Conference presentations comprised the views and work of some of our top local players like Thierry Cassuto of the film, television and digital content production company Both Worlds and executive producer and co-creator of the satirical puppet news programme ZANEWS; Mike Sharman of Retroviral Digital communications; Sam Wilson of Woolworths; Alistair King of the King James group; Glenn Gillis of Seamonster Entertainment and Zibusiso Mkhwanazi of Avatar.
“It was the opinions, conversation and debate between the speakers and delegates that made Content 2013 such a highly regarded and talked about event,’ says head of the conference’s organising committee Heléne Lindsay. ‘We set out to get people from different spheres talking about the whole story of connecting brands with their markets and now this conversation has started, we hope that it will continue.”

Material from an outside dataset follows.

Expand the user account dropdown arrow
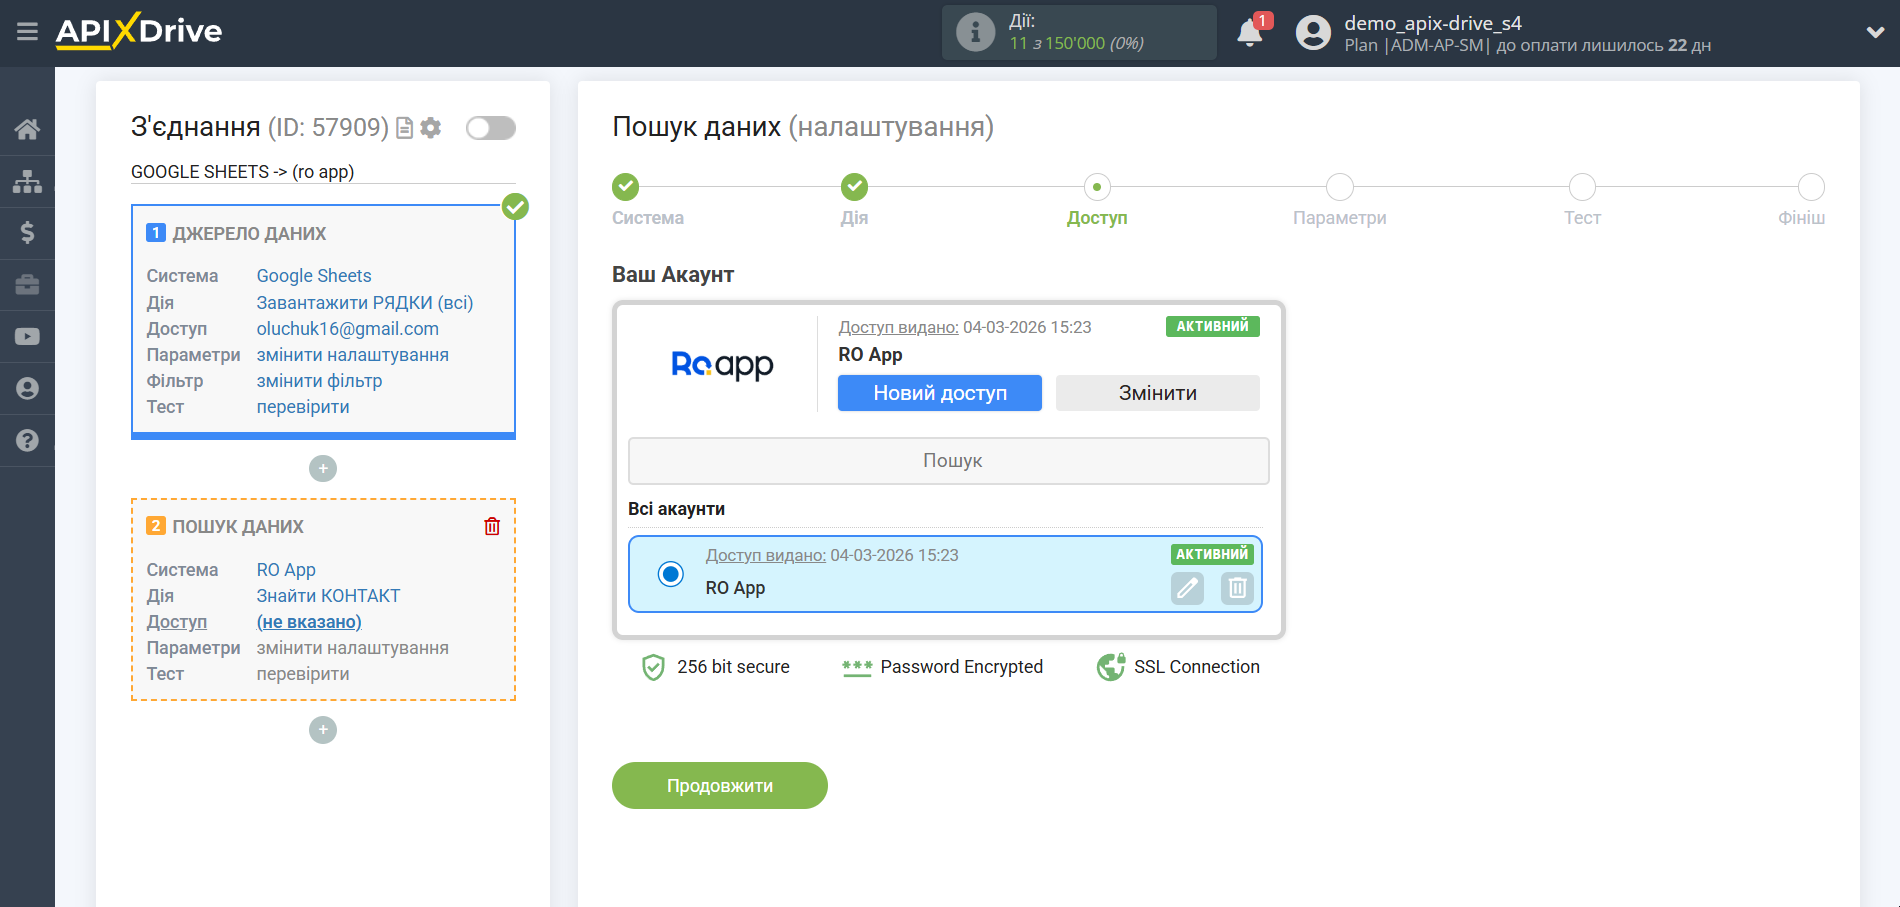The image size is (1900, 907). tap(1875, 33)
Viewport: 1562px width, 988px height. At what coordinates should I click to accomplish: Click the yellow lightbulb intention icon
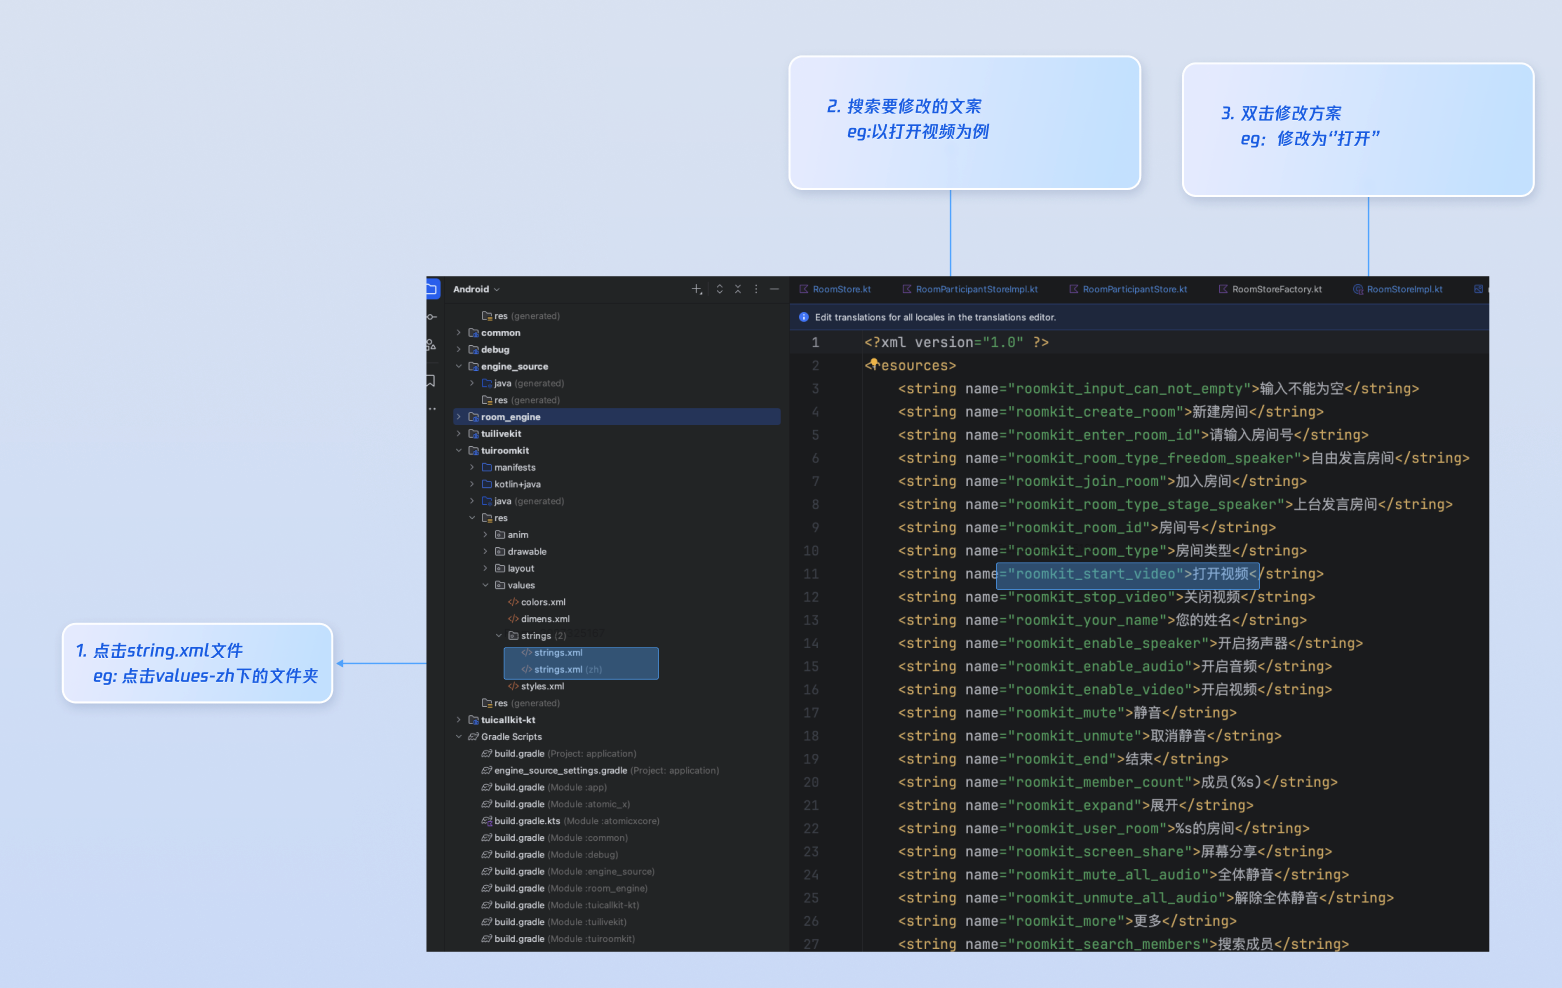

The BrandsEye infographic below shows the 1316 online conversations that took place over the two days – resulting in over 2 million opportunities to see.
Content Practitioner, Jacqueline Freer (@inrichmint) tweeted: ‘Thank you to the #content2013 organisers and DMMA for giving me the opportunity to have shared the past 2 days with awesome people and minds’. Animator Jade Mathieson (@JadeMathieson) tweeted: ‘Great to hear so many strong voices speaking up about the importance of good story-telling in media. Would definitely go again’.

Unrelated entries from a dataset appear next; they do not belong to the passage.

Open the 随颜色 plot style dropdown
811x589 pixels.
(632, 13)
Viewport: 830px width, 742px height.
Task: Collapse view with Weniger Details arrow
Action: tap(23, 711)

The conference attracted across-the-board industry players including high-level specialists like Lani Carstens, MD of John Brown. “I felt the calibre of speakers was excellent. Alistair King was inspiring and thought-provoking and Relly Annet-Baker (a.k.a. blue content fairy) was quirky and enthralling. I think a conference of this nature is important to establish the power and importance of content marketing in South Africa. My hope is that going forward other key players can add strategic value to the conference line-up and even the formation of a regulatory industry body that we can all draw insights from,” she said
Uno de Waal, publisher of the website Between 10 and 5, said it was ” important for the industry to meet the players and people currently doing great work. Often content marketers operate in silos without seeing the broader picture. Conferences like Content2013 help to bring everyone out of the woodwork and meet over common interests.”
The speakers from the UK (Julia Hutchison, Eve Williams and Relly Annett-Baker) gave a powerful international viewpoint and a wonderful depth to the discussions and debate.
Content 2013 was funded by Paarl Media, organized by New Media and communicated in partnership with MANGO-OMC, Bizcommunity and Memeburn.